Os pesquisadores da ENSP Raphael Guimarães e Fernando Verani acreditam que o país não está preparado para responder às demandas de atendimento, internação e suporte que se tornarão necessários em caso de surto ou epidemia de poliomielite. “Em primeiro luga, porque estamos falando de uma doença com a qual não convivemos há muitos anos; então, haveria um problema de mão de obra, de profissionais de saúde que precisariam ser treinados para esse trabalho. E há, também, a precariedade da infraestrutura, toda a parte de reabilitação e fisioterapia ficaria muito sobrecarregada”, afirma Guimarães.Ele lembra que a rede assistencial no país é ainda mais deficiente quando se trata de crianças, justamente o público que mais demandaria atendimento no caso do retorno da poliomielite: “Significaria saturar muito rapidamente as redes de assistência, pública e privada, uma situação muito dramática para o país”.

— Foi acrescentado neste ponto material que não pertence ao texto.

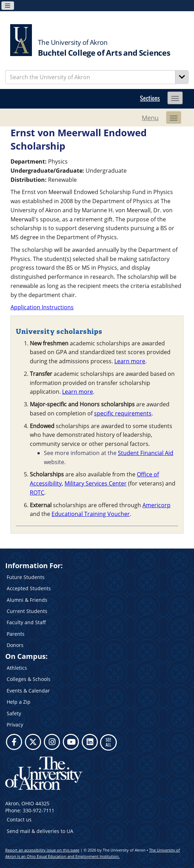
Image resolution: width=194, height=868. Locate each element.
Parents (15, 634)
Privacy (15, 724)
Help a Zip (19, 702)
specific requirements (123, 413)
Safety (14, 713)
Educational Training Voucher (91, 514)
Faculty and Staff (26, 622)
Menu (150, 118)
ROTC (37, 492)
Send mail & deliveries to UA (40, 831)
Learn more (130, 361)
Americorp (156, 505)
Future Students (26, 577)
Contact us (19, 819)
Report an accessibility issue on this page (42, 850)
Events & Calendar (28, 690)
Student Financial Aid (146, 453)
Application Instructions (42, 307)
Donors (15, 645)
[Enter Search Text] (90, 77)
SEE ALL (108, 742)
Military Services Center (95, 483)
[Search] (182, 77)
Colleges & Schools (28, 679)
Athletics (17, 668)
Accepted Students (29, 588)
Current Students (27, 611)
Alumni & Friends (27, 600)
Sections (150, 98)
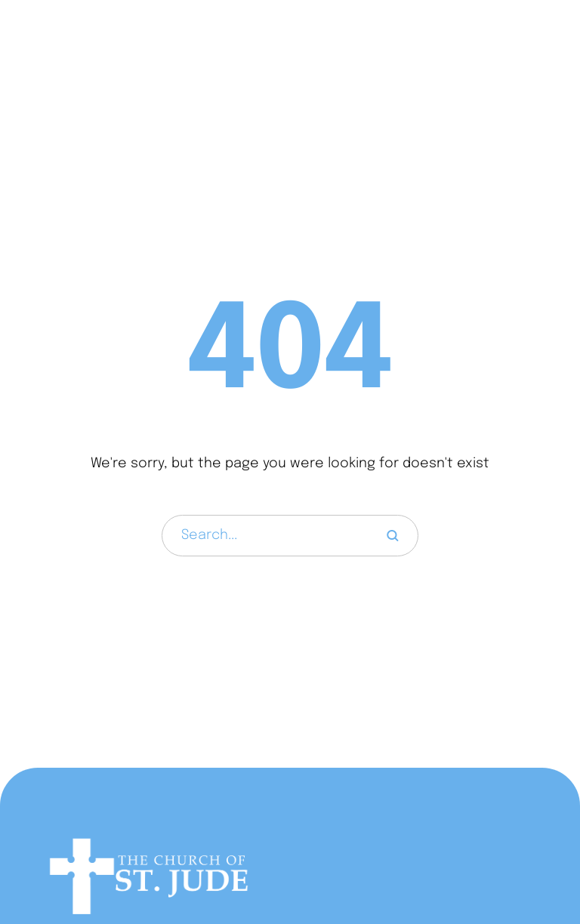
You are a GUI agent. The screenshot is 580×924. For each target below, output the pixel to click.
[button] (538, 43)
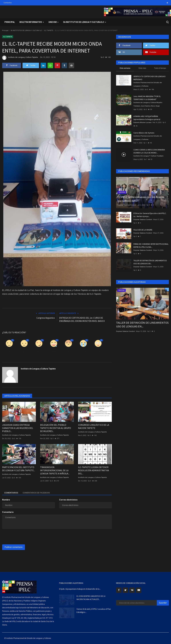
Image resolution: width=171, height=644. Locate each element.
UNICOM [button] (53, 22)
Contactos (7, 3)
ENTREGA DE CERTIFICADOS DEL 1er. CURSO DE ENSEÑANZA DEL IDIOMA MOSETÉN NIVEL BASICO (82, 319)
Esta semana (125, 68)
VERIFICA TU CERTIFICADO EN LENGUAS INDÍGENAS (150, 78)
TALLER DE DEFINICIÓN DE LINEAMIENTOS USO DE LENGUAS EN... (150, 262)
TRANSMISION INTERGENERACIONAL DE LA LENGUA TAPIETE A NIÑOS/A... (55, 470)
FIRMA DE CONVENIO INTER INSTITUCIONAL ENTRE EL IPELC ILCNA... (151, 246)
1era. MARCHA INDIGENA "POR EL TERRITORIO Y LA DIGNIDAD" (147, 98)
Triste (83, 351)
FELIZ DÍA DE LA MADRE (143, 230)
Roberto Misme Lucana (142, 122)
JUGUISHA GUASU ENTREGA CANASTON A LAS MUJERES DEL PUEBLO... (18, 428)
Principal (10, 22)
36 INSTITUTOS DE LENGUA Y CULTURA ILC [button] (85, 22)
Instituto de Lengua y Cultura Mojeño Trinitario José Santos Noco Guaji (148, 104)
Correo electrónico (68, 500)
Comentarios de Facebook (36, 492)
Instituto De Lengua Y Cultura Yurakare (149, 156)
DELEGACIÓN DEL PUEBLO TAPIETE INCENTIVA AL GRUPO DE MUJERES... (55, 428)
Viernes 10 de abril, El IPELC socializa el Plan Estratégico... (94, 610)
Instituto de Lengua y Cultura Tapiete (20, 58)
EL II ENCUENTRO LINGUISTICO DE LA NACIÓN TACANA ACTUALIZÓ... (91, 598)
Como (9, 351)
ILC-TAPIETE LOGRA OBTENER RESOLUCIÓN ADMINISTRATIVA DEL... (93, 470)
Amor (39, 351)
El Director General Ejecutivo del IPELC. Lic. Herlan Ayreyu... (150, 215)
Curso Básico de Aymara (144, 133)
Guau (98, 351)
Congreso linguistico (45, 318)
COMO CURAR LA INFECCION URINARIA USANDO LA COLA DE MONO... (149, 151)
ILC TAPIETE (48, 30)
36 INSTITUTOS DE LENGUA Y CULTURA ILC (26, 30)
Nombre (6, 500)
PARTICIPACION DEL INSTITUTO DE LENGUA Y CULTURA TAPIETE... (18, 469)
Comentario (8, 512)
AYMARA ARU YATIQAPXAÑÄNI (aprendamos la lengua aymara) (147, 118)
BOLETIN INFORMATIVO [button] (32, 22)
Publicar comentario (13, 547)
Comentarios (11, 492)
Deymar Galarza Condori (127, 205)
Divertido (54, 351)
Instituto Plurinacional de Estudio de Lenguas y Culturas (148, 84)
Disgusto (24, 351)
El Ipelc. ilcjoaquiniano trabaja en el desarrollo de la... (80, 589)
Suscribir (163, 603)
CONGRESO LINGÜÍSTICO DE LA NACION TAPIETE (94, 426)
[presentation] (24, 536)
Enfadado (68, 351)
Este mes (142, 68)
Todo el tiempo (160, 68)
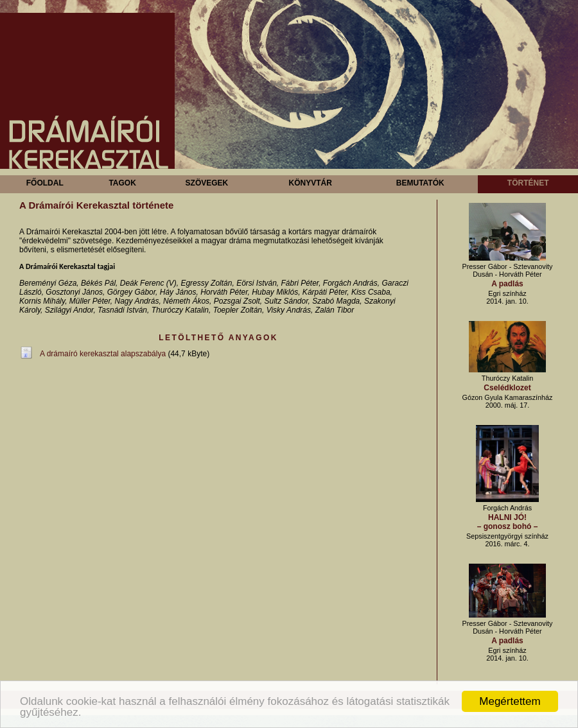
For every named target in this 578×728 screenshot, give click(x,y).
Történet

“Numa epidemia, pode haver alguns milhares de casos de paralisia infantil, e eu não sei se teríamos condições de atender a todos. É algo agudo, que se instala em horas e fica para a vida toda; dependendo do grau de atrofia da pessoa, é irrecuperável. Isso gera um ônus para a família e para a sociedade em sua totalidade. O prejuízo é enorme, econômico, psicológico e humano”, analisa Verani.
Ainda é possível evitar?
Em 2022, apenas o estado da Paraíba alcançou a taxa de vacinação de crianças considerada necessária para proteção contra o poliovírus. Em meados de outubro, o estado nordestino ultrapassou os 95% de cobertura vacinal. Além da Paraíba, apenas o Amapá ultrapassou a marca dos 90% e está mais perto de atingir a meta da campanha de imunização. Esses dois estados não são os mais bem-sucedidos por acaso.
Municípios de ambos foram os primeiros alvos do projeto Pela Reconquista das Altas Coberturas Vacinais, realizado pelo Instituto de Tecnologia em Imunobiológicos Bio-Manguinhos, da Fiocruz, em parceria com a Sociedade Brasileira de Imunizações (SBIm). Os pesquisadores Maria de Lourdes Sousa Maia e Akira Homma são os coordenadores da iniciativa. “O projeto tem evidenciado que, com uma intervenção capacitadora direta no serviço, é reversível esse quadro das baixas coberturas”, avalia Verani.
Na visão do pesquisador da ENSP, o que se espera é que esse projeto se desdobre pelo Brasil inteiro. Além disso, ele acredita na importância do papel educador e formador da Escola para contribuir com essa reconquista. “É o que a ENSP faz desde o inicio do PNI, lá nos anos 1970 e 1980. Saíamos para treinar profissionais ligadas à vacinação em todo o país. Isso se mantinha como política pública, pois há uma necessidade de se realizar treinamentos e formação de forma contínua.”